Frank Lempitsky says
Ok thanks, One more point of interest. If I have 200GB SSDs and 1.2TB 10K drives I have a couple options. Which makes more sense.
1. 1 – 200GB SSD + 1 – 1.2TB HDD 10K in a Disk Group and have 4 Disk Groups per ESX host there will be three.
2. 1 – 200GB SSD + 2 – 1.2TB HDD 10k in a Disk group and only have 2 Disk groups per ESX Host three ESX hosts here as well.

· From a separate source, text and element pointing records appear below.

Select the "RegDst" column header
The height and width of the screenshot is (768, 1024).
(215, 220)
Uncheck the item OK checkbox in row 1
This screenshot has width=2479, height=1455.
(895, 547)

Would like to know your thoughts
thanks
Duncan Epping says
More disk groups and more flash is always better if you ask me! more cache + more failure domains (diskgroup)
Jon says
Let’s say one had two vSan disk groups in a four node cluster. But wanted the second disk group to serve as fail-over, obviously no possible now yet… Would it be interesting to have vm appliance running from “vsan-1-faulure” datastore disk group, serving as a witness, data replicating (other), maybe even add an additional storage policy layer for vsans; and an operations client plugin? Granted their would be overhead, some resource control could mediate its impact… Thinking allowed… Even if i have the bits wrong, the idea could be neat.
pete says
I’m quite interested in hearing more about Caching to Ram (similar to Pernix FVP 2.5/Atlantis USX) and/or Flash in a future release of VSAN to help eliminate cache degradation (mainly) and obviously provide a performance increase.